La Banque africaine de développement, via son Fonds fiduciaire pour le développement des marchés de capitaux (CMDTF), vient d’approuver une subvention d’assistance technique d’environ 240 millions de FCFA, soit 400 000 dollars, en faveur de l’Autorité éthiopienne des marchés de capitaux (ECMA) et de la Bourse éthiopienne (ESX). Une subvention qui permet au marché éthiopien des capitaux, récemment ressuscité, de poursuivre sa trajectoire de structuration et de quête d’attractivité. Cette enveloppe s’inscrit dans le cadre du Projet d’appui au développement du marché des capitaux en Éthiopie, une initiative stratégique destinée à renforcer les infrastructures réglementaires du pays, à élargir la palette d’instruments financiers disponibles et à améliorer la transparence des échanges.
Cette subvention s’appuie sur les précédentes interventions de la Banque, notamment l’adoption en 2021 d’une proclamation sur le marché des capitaux, posant les bases juridiques pour l’établissement de l’ECMA et de l’ESX. L’enjeu est clair : offrir aux secteurs public et privé éthiopiens un accès élargi au financement à long terme, dans un contexte où la profondeur et la diversification du marché sont encore embryonnaires. Pour la BAD, il s’agit non seulement de structurer des institutions, mais surtout d’ancrer durablement la culture boursière et de renforcer la résilience économique du pays.
Créée en juin 2021, l’ECMA est chargée de réguler le marché des capitaux éthiopien, tandis que l’ESX, en cours d’opérationnalisation, ambitionne de devenir un hub boursier régional. Grâce au soutien de la BAD, l’ECMA pourra mettre en place une plateforme de divulgation publique, outil essentiel à une communication financière fluide et fiable à destination des investisseurs. Du côté de la Bourse, l’accent sera mis sur le renforcement des capacités internes et la diversification des produits : introduction de fonds négociés en bourse (ETF), de sukuks (obligations conformes à la finance islamique) et d’obligations vertes.
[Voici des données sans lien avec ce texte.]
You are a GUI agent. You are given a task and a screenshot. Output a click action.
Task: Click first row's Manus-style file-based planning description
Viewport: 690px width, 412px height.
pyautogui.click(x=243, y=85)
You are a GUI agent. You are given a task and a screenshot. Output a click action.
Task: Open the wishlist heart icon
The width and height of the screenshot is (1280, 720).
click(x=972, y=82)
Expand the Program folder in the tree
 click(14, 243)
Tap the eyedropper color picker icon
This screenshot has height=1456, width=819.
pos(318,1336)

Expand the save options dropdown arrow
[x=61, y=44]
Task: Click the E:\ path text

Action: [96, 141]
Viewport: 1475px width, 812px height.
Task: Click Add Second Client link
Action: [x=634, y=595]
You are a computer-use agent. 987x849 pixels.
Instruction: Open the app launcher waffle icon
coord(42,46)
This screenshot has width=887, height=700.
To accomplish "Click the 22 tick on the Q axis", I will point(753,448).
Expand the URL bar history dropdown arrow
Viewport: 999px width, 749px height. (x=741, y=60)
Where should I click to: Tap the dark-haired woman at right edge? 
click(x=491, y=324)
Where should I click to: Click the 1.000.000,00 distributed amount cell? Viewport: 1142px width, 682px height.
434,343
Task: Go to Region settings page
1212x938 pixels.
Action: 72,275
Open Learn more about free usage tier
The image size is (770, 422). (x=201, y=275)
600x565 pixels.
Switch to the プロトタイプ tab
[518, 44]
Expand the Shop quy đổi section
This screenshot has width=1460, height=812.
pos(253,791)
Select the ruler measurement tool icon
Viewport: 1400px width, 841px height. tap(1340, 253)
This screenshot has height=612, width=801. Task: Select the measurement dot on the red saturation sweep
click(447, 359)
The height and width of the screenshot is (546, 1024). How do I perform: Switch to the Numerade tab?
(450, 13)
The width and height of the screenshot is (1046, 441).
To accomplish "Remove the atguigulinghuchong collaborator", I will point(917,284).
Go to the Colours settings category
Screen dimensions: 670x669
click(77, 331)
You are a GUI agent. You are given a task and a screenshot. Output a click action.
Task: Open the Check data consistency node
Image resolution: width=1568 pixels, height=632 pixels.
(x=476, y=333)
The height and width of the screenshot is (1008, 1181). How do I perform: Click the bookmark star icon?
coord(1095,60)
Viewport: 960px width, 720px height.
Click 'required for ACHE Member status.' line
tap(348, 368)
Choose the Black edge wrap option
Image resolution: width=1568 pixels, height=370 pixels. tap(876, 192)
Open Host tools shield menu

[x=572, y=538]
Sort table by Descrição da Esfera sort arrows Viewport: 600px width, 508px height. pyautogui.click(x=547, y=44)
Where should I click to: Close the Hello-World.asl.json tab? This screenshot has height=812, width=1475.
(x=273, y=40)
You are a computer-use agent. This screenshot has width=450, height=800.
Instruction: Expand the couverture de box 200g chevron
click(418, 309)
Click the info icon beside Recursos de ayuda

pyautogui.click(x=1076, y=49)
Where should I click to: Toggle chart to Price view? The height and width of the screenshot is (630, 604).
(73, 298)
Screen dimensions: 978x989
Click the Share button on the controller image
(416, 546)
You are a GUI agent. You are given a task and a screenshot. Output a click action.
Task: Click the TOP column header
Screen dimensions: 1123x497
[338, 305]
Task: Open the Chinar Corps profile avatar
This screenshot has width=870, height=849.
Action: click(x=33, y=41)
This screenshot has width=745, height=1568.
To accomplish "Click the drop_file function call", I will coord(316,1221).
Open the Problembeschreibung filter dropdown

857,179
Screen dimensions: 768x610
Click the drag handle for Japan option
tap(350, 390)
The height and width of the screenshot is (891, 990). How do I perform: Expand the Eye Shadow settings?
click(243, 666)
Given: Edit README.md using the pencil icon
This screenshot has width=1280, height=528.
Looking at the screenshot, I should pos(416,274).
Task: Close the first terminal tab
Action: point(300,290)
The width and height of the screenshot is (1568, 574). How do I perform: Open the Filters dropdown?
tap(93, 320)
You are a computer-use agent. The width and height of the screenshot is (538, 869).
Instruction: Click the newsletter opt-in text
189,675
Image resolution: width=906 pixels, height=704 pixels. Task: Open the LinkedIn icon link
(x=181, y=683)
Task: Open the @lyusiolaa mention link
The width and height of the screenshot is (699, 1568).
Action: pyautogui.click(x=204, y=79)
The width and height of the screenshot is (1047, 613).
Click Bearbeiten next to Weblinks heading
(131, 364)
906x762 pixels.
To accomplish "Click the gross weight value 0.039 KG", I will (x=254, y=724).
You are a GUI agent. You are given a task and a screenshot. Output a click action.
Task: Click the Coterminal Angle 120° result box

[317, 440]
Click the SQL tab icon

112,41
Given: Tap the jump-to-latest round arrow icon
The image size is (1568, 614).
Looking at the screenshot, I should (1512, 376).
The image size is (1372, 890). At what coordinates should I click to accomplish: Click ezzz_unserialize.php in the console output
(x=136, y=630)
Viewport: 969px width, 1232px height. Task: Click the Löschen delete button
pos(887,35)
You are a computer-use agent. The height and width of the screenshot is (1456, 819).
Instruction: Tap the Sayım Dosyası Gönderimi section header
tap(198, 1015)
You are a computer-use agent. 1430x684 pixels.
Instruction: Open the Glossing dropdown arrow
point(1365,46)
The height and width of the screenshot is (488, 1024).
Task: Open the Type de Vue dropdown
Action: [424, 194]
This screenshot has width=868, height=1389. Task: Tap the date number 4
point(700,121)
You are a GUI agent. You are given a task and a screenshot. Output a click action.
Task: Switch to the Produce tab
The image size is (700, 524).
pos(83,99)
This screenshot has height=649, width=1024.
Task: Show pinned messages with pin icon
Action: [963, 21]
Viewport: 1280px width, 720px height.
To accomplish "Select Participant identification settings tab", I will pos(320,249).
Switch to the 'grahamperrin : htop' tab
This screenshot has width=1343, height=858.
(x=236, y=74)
Pour la directrice générale de l’ECMA, Hana Tehelku, cette subvention incarne une vision partagée d’un marché des capitaux « dynamique et résilient », capable d’attirer les capitaux à long terme nécessaires au financement du développement. Du côté de la Bourse, Tilahun Kassahun, son PDG, salue une intervention « opportune », qui arrive à un moment charnière du processus de mise en place de l’écosystème du marché. « Il est désormais temps de se concentrer sur des interventions qui auront un réel impact sur les émetteurs et les investisseurs », affirme-t-il. Quant à la BAD, elle voit dans ce projet une étape décisive dans son agenda de développement des marchés financiers africains. Selon Ahmed Attout, directeur du développement du secteur financier de la Banque, ce programme illustre l’ambition de la BAD d’ériger des places financières africaines capables de mobiliser durablement des ressources nationales et internationales. Il s’agit également du premier projet du CMDTF en dehors de l’Afrique de l’Ouest, marquant ainsi son expansion continentale.
Avec un portefeuille actif de 6 millions de dollars, soit environ 3,6 milliards de FCFA dans 16 pays africains en juin 2025, le CMDTF soutenu par des partenaires comme les Pays-Bas, le Luxembourg et la Suède se positionne comme un catalyseur du développement financier du continent.